Filters partition an input file into two output files: one with data
conforming to the specification, the other with data containing
errors. Filters apply to data formats that contain an optional header
followed by a sequence of records.
21.1 Template Program
Because generating a filter from a Pads description is
a very routine task, Pads provides a template program to automate
the task for common data formats. In particular, the template applies
to data that can be viewed as an optional header followed by a
sequence of records.
When instantiated, the template program takes an optional command-line
argument specifying the path to the data source. If no argument is
given, it uses a default location for the data specified by the
template user. The location for the clean and error records can be
set in the template program.
The template first reads the optional header, echoing it to either the
clean or the error file, depending upon the resulting parse
descriptor. It then reads each record, echoing it to the approporiate
file until the data source is exhausted.
Like the accumulator template, the filter template is a C header
file parameterized by a number of macros that permit the user to customize
the template by defining appropriate values for these macros.
The following list describes the macros used by the
filter template:
-
DATE_IN_FMT
- If defined, this macro sets the default
input format for dates described by Pdate. See
Section 15.1.12 for more
information.
- DATE_OUT_FMT
- If defined, this macro sets the default
output format for Pdate and Pdate_explicit. See
Section 15.1.13 for more information.
- DEF_INPUT_FILE
- If defined, this macros specifies a
string representation of the path to the default data source. If no
path to the data is supplied at the command-line, this is the
location used for input data.
- EXTRA_BAD_READ_CODE
- If defined, this macro points to a C
statement that will be executed after any body record containing an
error.
- EXTRA_BEGIN_CODE
- If defined, this macro points to a C
statement that will be executed after all initialization code is
performed, but before the optional header is read.
- EXTRA_DECLS
- This optional macro defines additional C
declarations that proceed all accumulator code.
- EXTRA_DONE_CODE
- If defined, this macro points to a C
statement that will be executed after generating the accumulator report.
- EXTRA_GOOD_READ_CODE
- If defined, this macro points to a C
statement that will be executed after any body record not containing an
error.
- EXTRA_HEADER_READ_ARGS
- If the type of the header record
was parameterized, this macro allows the user to supply
corresponding parameters.
- EXTRA_READ_ARGS
- If the type of the repeated record was
parameterized, this macro allows the user to supply corresponding
parameters.
- IN_TIME_ZONE
- If set, this macro specifies the input time
zone of date types that do not include time zone information.

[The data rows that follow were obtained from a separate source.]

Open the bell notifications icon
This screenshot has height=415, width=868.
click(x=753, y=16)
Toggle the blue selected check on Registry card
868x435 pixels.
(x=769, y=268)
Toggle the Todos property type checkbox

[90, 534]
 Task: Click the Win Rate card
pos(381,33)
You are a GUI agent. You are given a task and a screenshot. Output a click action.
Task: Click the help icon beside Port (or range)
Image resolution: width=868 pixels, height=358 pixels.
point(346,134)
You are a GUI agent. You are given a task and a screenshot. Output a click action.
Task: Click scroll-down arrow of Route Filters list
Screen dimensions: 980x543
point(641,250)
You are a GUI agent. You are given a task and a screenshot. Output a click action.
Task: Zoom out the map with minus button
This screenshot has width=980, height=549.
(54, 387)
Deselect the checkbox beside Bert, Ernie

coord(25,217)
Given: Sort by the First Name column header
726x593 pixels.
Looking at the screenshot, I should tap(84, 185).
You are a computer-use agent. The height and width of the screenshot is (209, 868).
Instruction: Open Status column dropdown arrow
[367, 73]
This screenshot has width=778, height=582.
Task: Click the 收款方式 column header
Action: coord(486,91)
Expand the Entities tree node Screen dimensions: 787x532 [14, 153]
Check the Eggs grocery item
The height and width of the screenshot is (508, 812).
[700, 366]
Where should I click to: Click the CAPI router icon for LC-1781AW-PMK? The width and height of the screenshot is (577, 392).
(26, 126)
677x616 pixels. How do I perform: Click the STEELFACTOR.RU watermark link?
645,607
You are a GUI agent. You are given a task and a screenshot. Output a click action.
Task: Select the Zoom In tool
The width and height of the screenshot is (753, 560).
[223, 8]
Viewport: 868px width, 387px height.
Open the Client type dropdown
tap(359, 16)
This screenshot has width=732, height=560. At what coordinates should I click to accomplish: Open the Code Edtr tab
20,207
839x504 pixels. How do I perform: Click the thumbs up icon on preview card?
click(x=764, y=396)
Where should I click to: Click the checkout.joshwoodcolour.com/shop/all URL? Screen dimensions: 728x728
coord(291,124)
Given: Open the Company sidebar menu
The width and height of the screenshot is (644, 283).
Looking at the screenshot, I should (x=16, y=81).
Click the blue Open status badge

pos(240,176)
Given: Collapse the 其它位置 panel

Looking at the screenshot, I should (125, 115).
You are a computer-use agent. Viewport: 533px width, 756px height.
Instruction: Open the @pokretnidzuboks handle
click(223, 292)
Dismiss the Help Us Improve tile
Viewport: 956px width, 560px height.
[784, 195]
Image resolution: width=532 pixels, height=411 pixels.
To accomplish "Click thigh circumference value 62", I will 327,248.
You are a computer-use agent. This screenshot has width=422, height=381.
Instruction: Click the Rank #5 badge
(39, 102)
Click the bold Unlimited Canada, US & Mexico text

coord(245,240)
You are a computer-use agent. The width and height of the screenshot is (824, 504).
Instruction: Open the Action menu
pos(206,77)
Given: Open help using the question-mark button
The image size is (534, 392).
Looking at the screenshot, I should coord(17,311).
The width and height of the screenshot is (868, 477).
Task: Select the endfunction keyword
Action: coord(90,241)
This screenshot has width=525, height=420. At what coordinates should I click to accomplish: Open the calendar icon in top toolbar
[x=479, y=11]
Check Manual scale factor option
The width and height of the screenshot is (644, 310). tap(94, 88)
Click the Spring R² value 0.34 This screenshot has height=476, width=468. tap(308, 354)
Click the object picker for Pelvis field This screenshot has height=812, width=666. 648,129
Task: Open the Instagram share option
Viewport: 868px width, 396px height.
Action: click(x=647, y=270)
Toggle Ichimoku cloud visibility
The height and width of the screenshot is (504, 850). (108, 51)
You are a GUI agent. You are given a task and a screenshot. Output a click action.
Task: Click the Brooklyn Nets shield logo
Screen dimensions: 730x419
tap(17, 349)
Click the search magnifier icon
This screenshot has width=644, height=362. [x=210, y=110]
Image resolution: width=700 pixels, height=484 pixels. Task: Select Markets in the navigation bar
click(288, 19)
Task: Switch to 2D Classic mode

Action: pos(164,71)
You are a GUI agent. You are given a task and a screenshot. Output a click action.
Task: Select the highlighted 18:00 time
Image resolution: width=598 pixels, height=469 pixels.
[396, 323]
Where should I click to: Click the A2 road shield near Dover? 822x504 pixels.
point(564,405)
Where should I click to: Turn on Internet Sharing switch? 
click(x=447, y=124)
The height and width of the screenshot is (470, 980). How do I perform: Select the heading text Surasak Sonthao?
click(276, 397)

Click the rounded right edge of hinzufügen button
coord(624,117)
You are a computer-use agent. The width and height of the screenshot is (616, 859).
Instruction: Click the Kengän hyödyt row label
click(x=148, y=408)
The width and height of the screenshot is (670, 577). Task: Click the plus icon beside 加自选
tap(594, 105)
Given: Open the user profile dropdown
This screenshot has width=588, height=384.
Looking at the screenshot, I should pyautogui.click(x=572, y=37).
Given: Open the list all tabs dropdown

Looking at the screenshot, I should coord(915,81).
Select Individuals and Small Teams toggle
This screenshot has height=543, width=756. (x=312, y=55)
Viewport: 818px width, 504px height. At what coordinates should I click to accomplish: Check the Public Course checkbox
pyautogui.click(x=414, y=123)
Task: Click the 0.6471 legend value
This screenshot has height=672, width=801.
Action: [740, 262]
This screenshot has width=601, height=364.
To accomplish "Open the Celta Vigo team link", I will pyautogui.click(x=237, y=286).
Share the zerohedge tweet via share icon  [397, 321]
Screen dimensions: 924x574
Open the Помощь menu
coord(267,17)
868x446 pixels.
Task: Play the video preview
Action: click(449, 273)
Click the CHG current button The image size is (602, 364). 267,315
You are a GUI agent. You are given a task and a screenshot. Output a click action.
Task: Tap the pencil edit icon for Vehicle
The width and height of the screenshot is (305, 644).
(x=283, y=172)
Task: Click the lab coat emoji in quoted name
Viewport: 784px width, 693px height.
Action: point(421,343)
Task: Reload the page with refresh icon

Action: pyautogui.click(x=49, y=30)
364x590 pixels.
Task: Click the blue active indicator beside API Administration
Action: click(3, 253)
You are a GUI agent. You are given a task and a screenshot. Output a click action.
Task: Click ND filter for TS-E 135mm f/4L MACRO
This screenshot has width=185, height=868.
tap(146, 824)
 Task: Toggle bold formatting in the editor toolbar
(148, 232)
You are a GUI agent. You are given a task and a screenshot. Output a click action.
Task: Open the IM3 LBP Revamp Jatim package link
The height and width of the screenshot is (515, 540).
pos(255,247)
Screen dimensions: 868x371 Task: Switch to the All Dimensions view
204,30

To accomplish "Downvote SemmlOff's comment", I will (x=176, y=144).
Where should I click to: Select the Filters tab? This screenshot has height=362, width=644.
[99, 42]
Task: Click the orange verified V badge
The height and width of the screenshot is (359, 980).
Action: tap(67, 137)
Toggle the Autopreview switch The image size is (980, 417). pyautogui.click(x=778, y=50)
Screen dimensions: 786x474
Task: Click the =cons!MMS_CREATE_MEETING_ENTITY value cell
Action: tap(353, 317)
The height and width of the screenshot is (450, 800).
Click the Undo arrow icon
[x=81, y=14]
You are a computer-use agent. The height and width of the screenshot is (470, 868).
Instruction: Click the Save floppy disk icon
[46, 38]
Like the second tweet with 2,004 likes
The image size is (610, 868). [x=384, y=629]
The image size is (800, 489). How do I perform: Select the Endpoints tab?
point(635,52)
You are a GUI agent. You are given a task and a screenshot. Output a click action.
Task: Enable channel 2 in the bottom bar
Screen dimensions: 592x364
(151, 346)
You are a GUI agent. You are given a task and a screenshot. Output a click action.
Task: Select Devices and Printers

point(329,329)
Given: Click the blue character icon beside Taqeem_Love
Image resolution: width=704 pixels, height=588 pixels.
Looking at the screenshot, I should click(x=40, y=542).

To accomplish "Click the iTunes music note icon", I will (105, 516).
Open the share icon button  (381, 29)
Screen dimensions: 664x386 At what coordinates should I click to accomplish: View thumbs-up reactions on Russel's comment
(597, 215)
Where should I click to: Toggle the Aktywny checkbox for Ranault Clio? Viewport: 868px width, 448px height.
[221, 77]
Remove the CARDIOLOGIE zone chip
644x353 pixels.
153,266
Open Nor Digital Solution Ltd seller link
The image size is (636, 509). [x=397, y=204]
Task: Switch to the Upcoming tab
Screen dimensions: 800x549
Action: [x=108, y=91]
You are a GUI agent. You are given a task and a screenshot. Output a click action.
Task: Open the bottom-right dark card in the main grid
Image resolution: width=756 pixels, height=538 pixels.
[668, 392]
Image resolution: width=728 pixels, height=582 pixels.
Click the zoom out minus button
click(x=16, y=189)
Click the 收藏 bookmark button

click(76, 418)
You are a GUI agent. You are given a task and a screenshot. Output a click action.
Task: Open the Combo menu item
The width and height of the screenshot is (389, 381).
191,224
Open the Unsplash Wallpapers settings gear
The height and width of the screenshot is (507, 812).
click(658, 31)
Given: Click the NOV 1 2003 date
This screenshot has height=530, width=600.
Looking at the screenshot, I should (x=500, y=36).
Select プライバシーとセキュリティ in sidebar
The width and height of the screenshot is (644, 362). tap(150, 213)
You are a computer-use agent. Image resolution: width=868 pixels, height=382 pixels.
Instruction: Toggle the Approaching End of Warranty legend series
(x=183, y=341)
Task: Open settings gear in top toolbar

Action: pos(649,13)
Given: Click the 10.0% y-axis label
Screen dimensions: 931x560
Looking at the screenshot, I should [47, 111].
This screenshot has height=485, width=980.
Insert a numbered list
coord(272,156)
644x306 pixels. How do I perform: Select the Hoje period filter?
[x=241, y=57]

See Section 15.1.10 for more detail.
- IO_DISC_MK
- If defined, this macro specifies the
interpretation of Precord by indicating which IO discpline the
system should install. It specifies the discipline by naming the
function to create the discipline. Section 15.2
describes the available IO discipline creation functions. If the
user does not define this macro, the system installs the IO
discipline corresponding to new-line terminated ASCII records.
- MAX_RECS
- If defined, this macro specifies an integer that
limits the number of repeated records that the accumulator program
should read.
- OUT_TIME_ZONE
- If set, this macro specifies the output
time zone of date types.
See Section 15.1.11 for more detail.
- PADS_HDR_TY
- Intuitively, this macro defines the
type of the header record in the data source. This macro need only
be defined if the data source has a header record.
It defines a function used by the template
program to generate the various function and type names derived from
the name of the header record type, i.e., the type of the associated
in-memory representation, mask, parse descriptor, read function,
etc.
- PADS_TY
- Intuitively, this macro defines the
type of the repeated record in the data source, i.e., the type of
the value to be accumulated. This macro must be defined to use the
accumulator template. It defines a function used by the template
program to generate the various function and type names derived from
the name of the record type, i.e., the type of the associated
in-memory representation, mask, parse descriptor, read function,
etc.
- READ_MASK
- This macro specifies the mask to use in reading
the repeated record. If not defined by the user, the template uses
the value P_CheckAndSet.
- TIME_IN_FMT
- If defined, this macro sets the default
input format for Ptime. See
Section 15.1.12 for more
information.
- TIME_OUT_FMT
- If defined, this macro sets the default
output format for Ptime and Ptime_explicit. See
Section 15.1.13 for more information.
- TIMESTAMP_IN_FMT
- If defined, this macro sets the default
input format for Ptimestamp. See
Section 15.1.12 for more
information.
- TIMESTAMP_OUT_FMT
- If defined, this macro sets the default
output format for the Pads types Ptimestamp and Ptimestamp_explicit. See
Section 15.1.13 for more information.
- WSPACE_OK
- If defined, this macro indicates that leading
white space for variable-width ASCII integers is okay, as well as
leading and trailing white space for fixed-width ASCII integers.